P.J. O'RourkeThere was a time a few decades ago when many people I knew did not merely want to be like P.J. O’Rourke, they actually wanted to be him. This largely included me, despite the fact that, even at my most young and stupid I recognized drug use for what it is: enslavement to the most base of physical sensations, masquerading as rebellious personal freedom and masked by the pose of “cool.” Still, a political essayist and humorist who waltzed straight into the belly of the liberal beast and lit it up with explosive mockery and satire for many years held a fascination for me, as for many thousands of others. In books like Holidays in Hell, in which Mr. O’Rourke travelled the globe to experience the effects of left-wing stupidity and mock those who either pretended to like it or, even funnier, actually did enjoy their time in the Soviet Union or Castro’s Cuba, gave the pretensions of the social-justice warriors of his day the treatment they deserved: namely, merciless ridicule.
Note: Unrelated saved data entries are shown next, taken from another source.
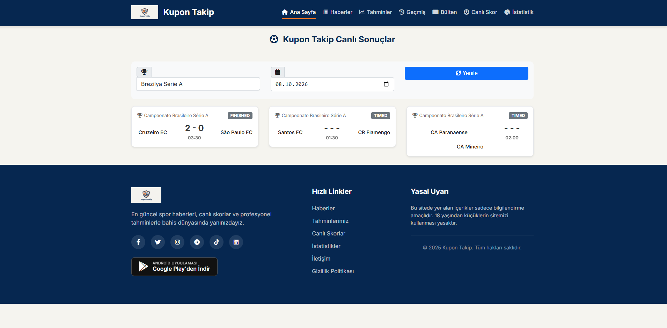Open the İletişim footer link

321,258
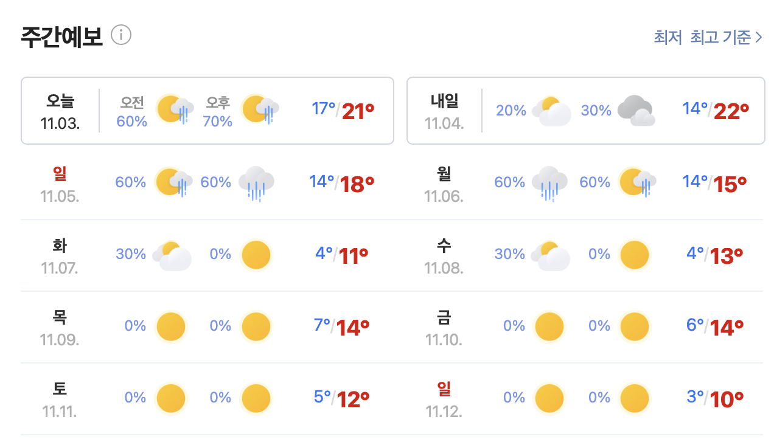Screen dimensions: 774x445
Task: Select the 오늘 11.03 forecast card
Action: 207,110
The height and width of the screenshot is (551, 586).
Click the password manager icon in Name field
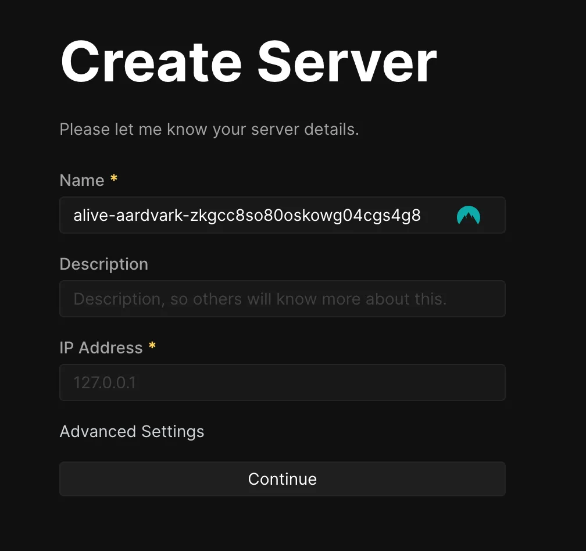(468, 216)
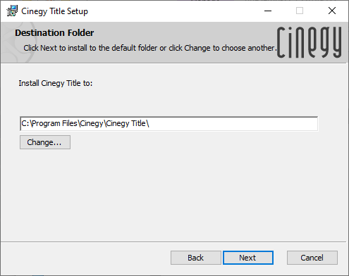
Task: Minimize the Cinegy Title Setup window
Action: pos(268,11)
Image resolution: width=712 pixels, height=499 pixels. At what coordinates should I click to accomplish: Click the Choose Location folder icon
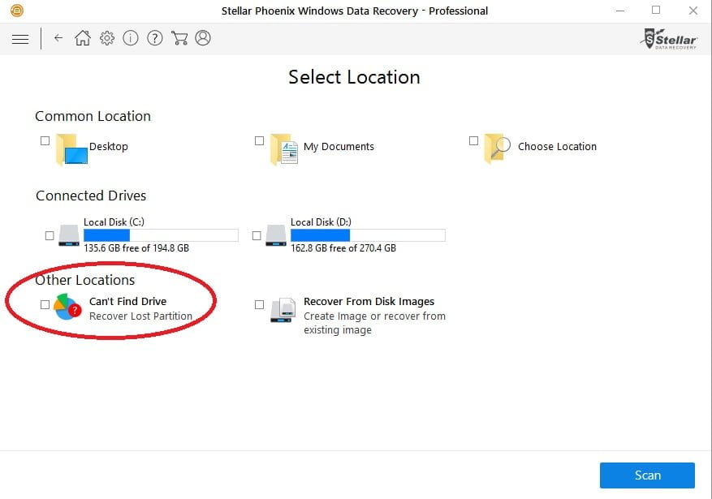497,148
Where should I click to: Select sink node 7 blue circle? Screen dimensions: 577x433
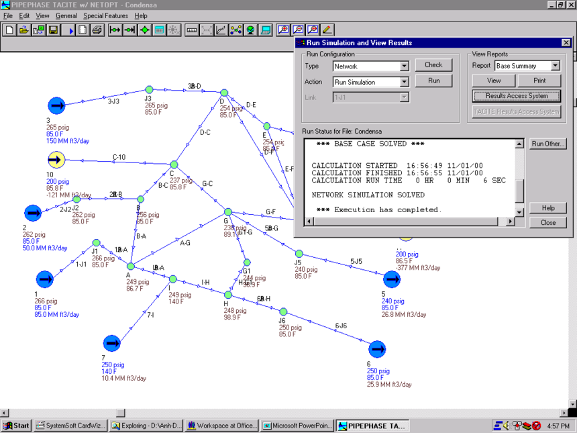click(111, 343)
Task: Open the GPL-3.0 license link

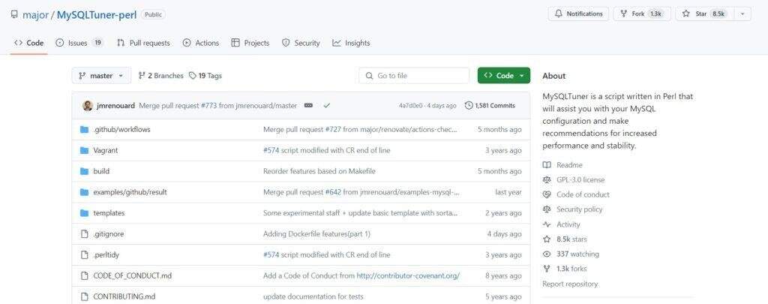Action: pos(580,180)
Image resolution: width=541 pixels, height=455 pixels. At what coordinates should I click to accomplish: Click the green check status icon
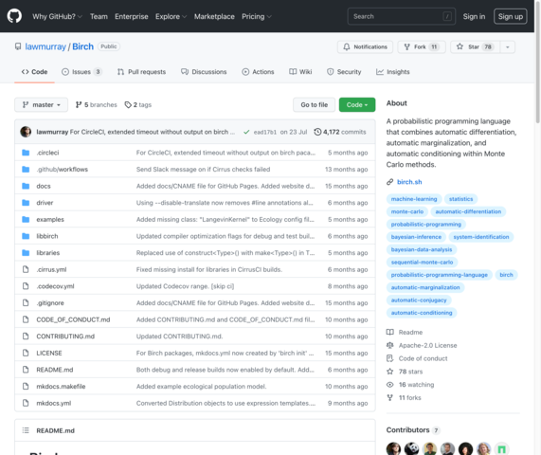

That Mr. O’Rourke’s talents lay in finding and exposing hypocrisy and self-serving fantasy rather than making constructive arguments or proposals was no bar to enjoying his work. Nor was the fact that his was a libertarian rather than a conservative viewpoint. The drugs, the booze, and the womanizing pretty clearly indicated his cultural viewpoint and limitations. Still, for those like me who were young and stupid, he seemed a kind of swashbuckling privateer, taking down the enemy’s ships in a manner often fun to watch, if less than ennobling to anyone concerned. There was an immature “cool” to P.J. O’Rourke, the self-described “Republican Party Reptile,” which even his too often lazy approach to book-writing and his childish antics seemed not to erase.

Then some of us grew up. We began to recognize that Mr. O’Rourke’s ridicule was doing nothing to embarrass let alone stymie its targets, who lack any capacity for serious examination of conscience for the simple reason that they have assigned their consciences to the abstract principles of their ideology. In addition, we—especially those of us who were conservative from the start, but also those who simply grew into it—began to lead lives that left little room for childish antics. We found good women to marry, had children, and began raising them. Having begun the lives for which we are intended, we also soon recognized that the antics, entertainments, and even the politics of the college student are inappropriate for enjoyment or use in the home, even as they lack the power or even intent to protect that home.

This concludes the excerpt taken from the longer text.